The solutions are in, many ways, not new but need to be recast for today’s economy. There has to be more transparency in executive pay with an explicit obligation to publish the details of all directors pay packages in the annual reports of listed companies. Listed companies should also record the ratio of high pay to low pay, the distribution of pay across different levels of earnings and the number of workers in receipt of the minimum wage.

Whilst the minimum wage has made a difference for millions, unscrupulous employers continue to short change their staff. Ensuring that the minimum wage is effectively enforced and is fixed at the highest possible level before any negative employment effects appear should also be part of the solution.

Any future Labour government should also seek to reintroduce labour clauses in public contracts.
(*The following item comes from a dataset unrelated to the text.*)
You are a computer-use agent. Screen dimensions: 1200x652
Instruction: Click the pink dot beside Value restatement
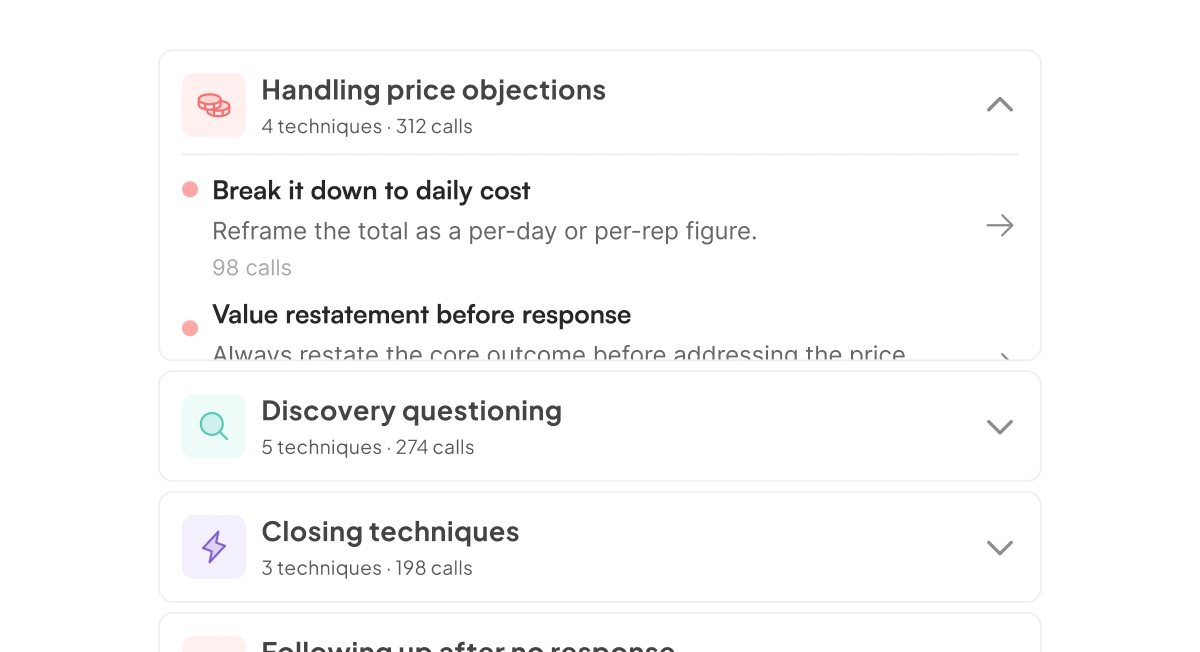(x=190, y=328)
This will not only increase the pay of those working in the public sector (or “para-state”) but also set a benchmark for pay in the private sector.  There may also be role for wages councils, which set wage floors, and place peer pressure on employers to act fairly. The development, in partnership with employers, of programmes focused on raising skill levels, boosting productivity and improving the overall quality of employment at the bottom of the labour market will also help those on lower income.
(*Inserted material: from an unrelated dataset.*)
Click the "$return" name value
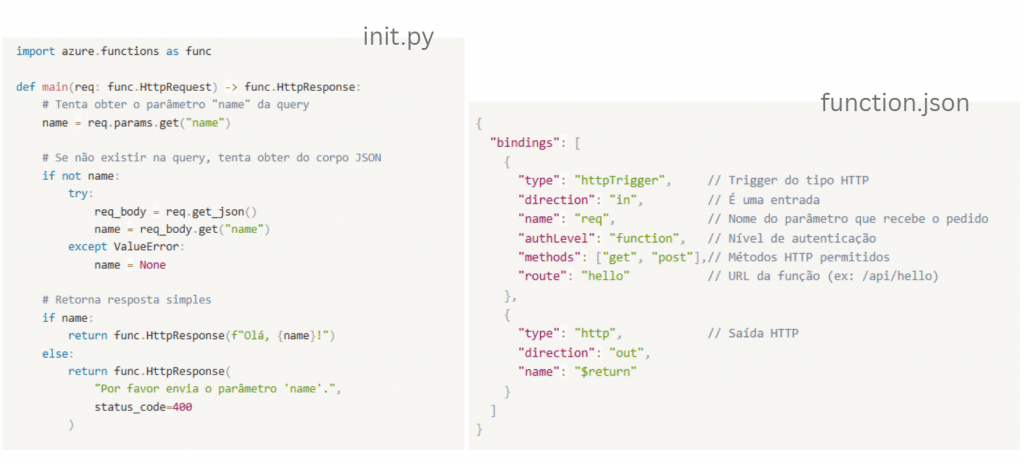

And last (and not least) as we approach the TUC’s conference, any programme to ensure fair initial distribution of rewards most seriously look at collective bargaining and how workers can have greater power at the workplace. For too long there has been an imbalance of power in favour of owners over workers. This is not a small challenge given low levels of union membership density in the private sector, but there are other models including European Works Councils which can act as bulwark against excessive executive pay.

The challenge for Miliband and the Labour movement must be to turn predistribution theory into predistribution practice, which will inevitably mean new popular workplace policies and facing down the vested interests of big business, the right-wing media, and the Tory neo-liberals.  There are obvious political risks with this sort agenda, but the prize of a more equal society is never going to handed to Labour on a plate.